# CPU0: local APIC error 0x40



## mickey (Aug 15, 2010)

Since upgrading from 8.0-RELEASE to 8.1-RELEASE, I keep seeing a lot of these messages in dmesg:


```
CPU0: local APIC error 0x40
```

Any hints to what might be the cause?


----------



## gcooper@ (Aug 17, 2010)

Do you run green_saver by chance?


----------



## mickey (Aug 17, 2010)

Indeed, saver is set to "green" in my /etc/rc.conf, although the machine runs under X most of the time.

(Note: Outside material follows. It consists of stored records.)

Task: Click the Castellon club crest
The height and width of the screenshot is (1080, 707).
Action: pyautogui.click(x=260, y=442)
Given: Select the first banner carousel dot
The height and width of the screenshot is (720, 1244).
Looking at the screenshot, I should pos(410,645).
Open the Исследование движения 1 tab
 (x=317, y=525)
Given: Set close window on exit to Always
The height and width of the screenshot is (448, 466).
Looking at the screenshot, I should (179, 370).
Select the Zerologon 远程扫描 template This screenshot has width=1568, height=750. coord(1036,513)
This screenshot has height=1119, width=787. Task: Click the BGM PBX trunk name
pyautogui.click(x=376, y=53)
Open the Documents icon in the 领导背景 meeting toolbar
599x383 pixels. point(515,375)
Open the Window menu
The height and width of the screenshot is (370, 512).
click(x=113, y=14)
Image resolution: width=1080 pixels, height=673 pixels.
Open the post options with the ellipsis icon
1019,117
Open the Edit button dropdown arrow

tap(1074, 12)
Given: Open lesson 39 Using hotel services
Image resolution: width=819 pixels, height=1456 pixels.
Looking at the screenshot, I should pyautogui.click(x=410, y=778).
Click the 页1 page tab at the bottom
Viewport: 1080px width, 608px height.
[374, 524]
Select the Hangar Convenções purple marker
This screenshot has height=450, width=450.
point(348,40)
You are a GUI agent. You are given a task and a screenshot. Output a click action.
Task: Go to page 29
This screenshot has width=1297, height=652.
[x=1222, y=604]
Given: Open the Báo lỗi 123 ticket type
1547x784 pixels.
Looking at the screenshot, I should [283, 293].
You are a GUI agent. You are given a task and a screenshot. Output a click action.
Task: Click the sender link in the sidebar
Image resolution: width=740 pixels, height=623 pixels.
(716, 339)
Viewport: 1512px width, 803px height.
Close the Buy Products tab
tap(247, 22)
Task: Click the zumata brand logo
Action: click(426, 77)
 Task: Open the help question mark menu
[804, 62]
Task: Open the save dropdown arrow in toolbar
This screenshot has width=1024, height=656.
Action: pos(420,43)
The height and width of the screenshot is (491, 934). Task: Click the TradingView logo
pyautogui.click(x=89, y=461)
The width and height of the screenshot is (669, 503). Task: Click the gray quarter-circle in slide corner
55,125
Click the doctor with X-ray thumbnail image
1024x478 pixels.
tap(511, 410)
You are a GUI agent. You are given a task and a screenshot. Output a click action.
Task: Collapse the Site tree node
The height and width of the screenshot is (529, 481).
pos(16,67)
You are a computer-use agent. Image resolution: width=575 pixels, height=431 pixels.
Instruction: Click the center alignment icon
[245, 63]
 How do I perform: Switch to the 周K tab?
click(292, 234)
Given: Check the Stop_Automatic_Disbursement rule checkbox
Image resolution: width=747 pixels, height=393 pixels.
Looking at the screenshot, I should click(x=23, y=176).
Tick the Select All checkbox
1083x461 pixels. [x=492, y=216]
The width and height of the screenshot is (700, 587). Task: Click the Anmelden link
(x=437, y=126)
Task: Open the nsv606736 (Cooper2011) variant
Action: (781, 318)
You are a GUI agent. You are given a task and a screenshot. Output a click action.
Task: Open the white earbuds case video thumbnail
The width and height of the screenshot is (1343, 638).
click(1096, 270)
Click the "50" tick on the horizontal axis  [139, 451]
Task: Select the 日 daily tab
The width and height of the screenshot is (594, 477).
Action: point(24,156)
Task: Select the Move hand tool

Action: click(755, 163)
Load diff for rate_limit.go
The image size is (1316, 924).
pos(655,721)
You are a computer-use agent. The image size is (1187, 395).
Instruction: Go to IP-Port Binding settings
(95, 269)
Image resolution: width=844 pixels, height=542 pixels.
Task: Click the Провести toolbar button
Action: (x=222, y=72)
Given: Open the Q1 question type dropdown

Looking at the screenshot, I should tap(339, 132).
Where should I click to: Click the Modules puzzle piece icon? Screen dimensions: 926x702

The graphics adaptor is a GeForce 4 Ti, using the nvidia proprietary driver 96.43.18, if that is of any concern.


----------



## gcooper@ (Aug 23, 2010)

I can't find a reference to this value in the IA32/IA64 developer's manual, so it's definitely a bug but I'm not sure where it's coming from. The code that gets executed in the event of the error though is under 
	
	



```
lapic_handle_error
```
 (which is only called in amd64/amd64/apic_vector.S and i386/i386/apic_vector.s).

I would definitely talk to jhb@ about this, but in the time being you can set 'hint.apic.0.disabled' in loader.conf, or device.hints, or choose the appropriate entry in the beastie boot menu; this will kill off any MSI interrupts and some SMP functionality. Be sure to tell him what your CPU is and your motherboard.


----------